As it happens, many of the key Irish films slated for 2018 are written and/or directed by women. There’s Nora Twomey’s stunning The Breadwinner, based on the author Deborah Ellis’ novel which tells the story of a girl in Taliban-controlled Afghanistan dressing as a boy to support her family. It is a remarkable film, and Oscar-worthy. There is Kissing Candice, the debut feature film from Aoife McArdle whose stylish and sophisticated eye has created, among other things, gorgeous music videos for James Vincent McMorrow. There is Highway, Alexandra McGuinness’s follow-up to Lotus Eaters. Mary McGuckian writes and directs A Girl From Mogadishu based on the testimony of Ifrah Ahmed, a woman who left Somalia and became an activist against gender-based violence. There is A Mother Brings Her Son to be Shot, Sinead O’Shea’s documentary about a community in supposedly “post-Troubles” Derry. There is Carmel Winters’s Float Like a Butterfly which tells the story of a Traveller girl, Francis, trying to pursue her passion of boxing. There is The Little Stranger, Lenny Abrahamson’s new film adapted from the 2009 Sarah Waters novel and also written by Lucinda Coxon. And there are co-productions, such as Vita and Virginia being made with Blinder Films, about the love affair between Virginia Woolf and Vita Sackville-West.
Lure of stories
What is noticeable about many of those films is how central female characters are to them. We are drawn to stories that speak to us. The more women making films, the greater the variety of stories we will get to watch.
In reaction to the Ifta nominations, Annie Doona, chair of the Irish Film Board was unequivocal. After congratulating the nominees, she said in a statement, “I would like to express my disappointment at the gender imbalance that has emerged in the shortlists for almost every category of award . . . It is vitally important that the stories Irish films portray represent a contemporary image of Ireland in all its diversity, inclusivity and originality of voice.” Doona said that the upcoming female-driven titles “prove that this imbalance is shifting and it is a shift we will unyieldingly support”.

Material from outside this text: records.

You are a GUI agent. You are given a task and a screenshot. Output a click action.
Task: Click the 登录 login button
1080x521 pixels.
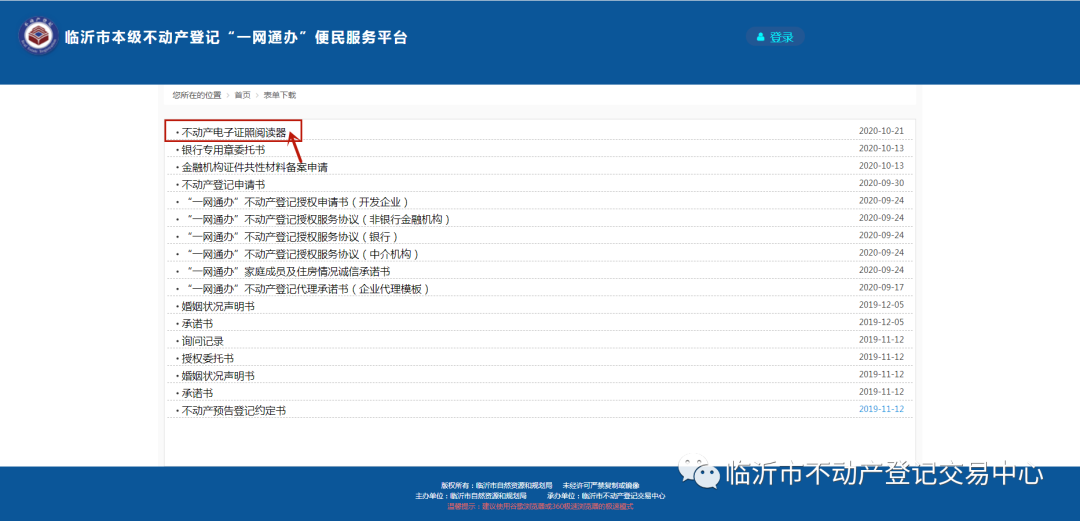tap(775, 37)
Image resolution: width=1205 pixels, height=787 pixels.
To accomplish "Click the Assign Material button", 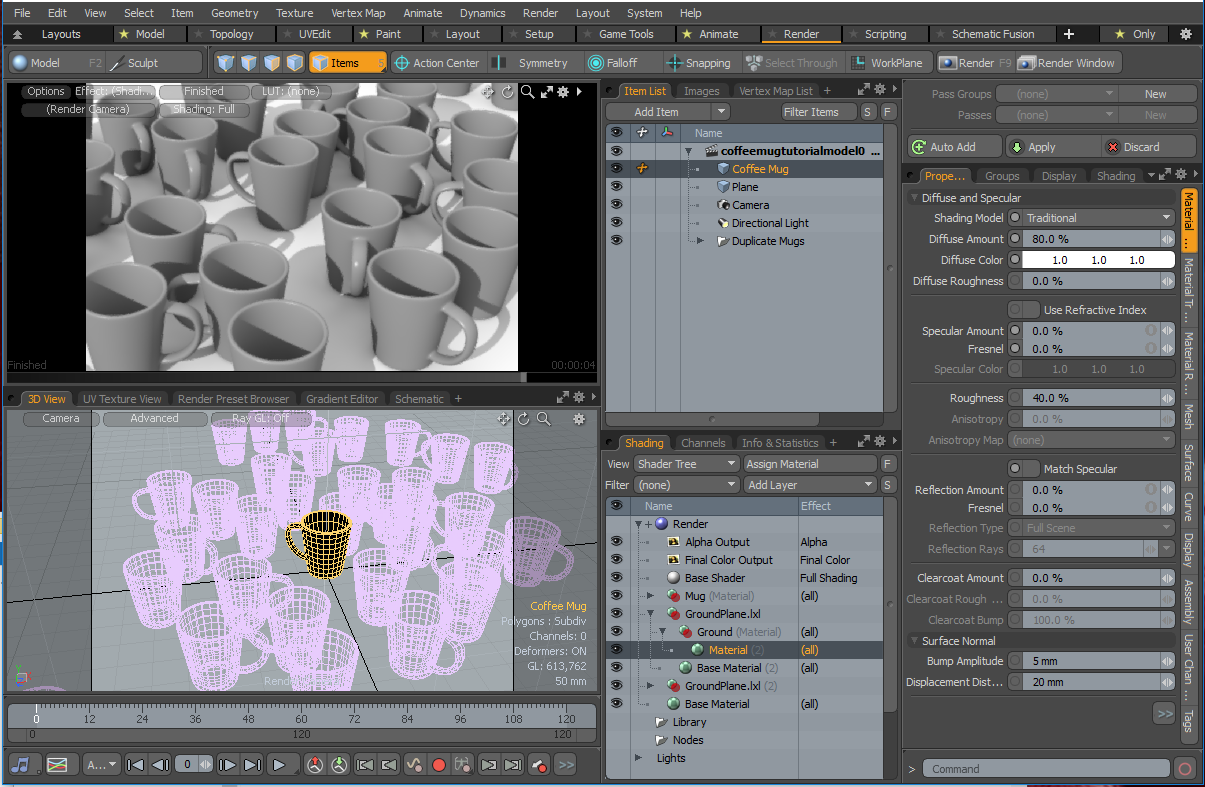I will click(x=810, y=464).
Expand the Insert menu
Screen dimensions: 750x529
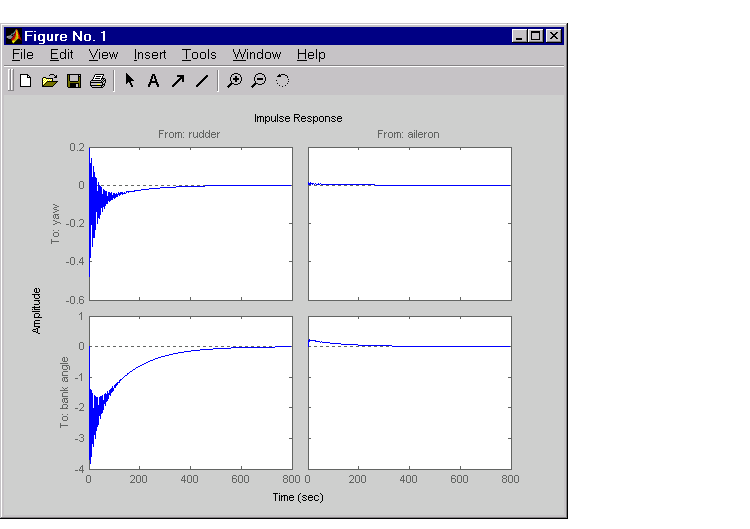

The Ifta awards reflect the industry, and it’s the industry that needs to change. One of the reasons this doesn’t feel depressing right now is due to the strides the Irish Film Board is making to achieve better representation of the talent and potential filmmaking talent that’s out there, as they strive to achieve 50/50 gender equality in the sector, parity in funding, and initiatives to encourage female talent. If only other sectors followed their lead.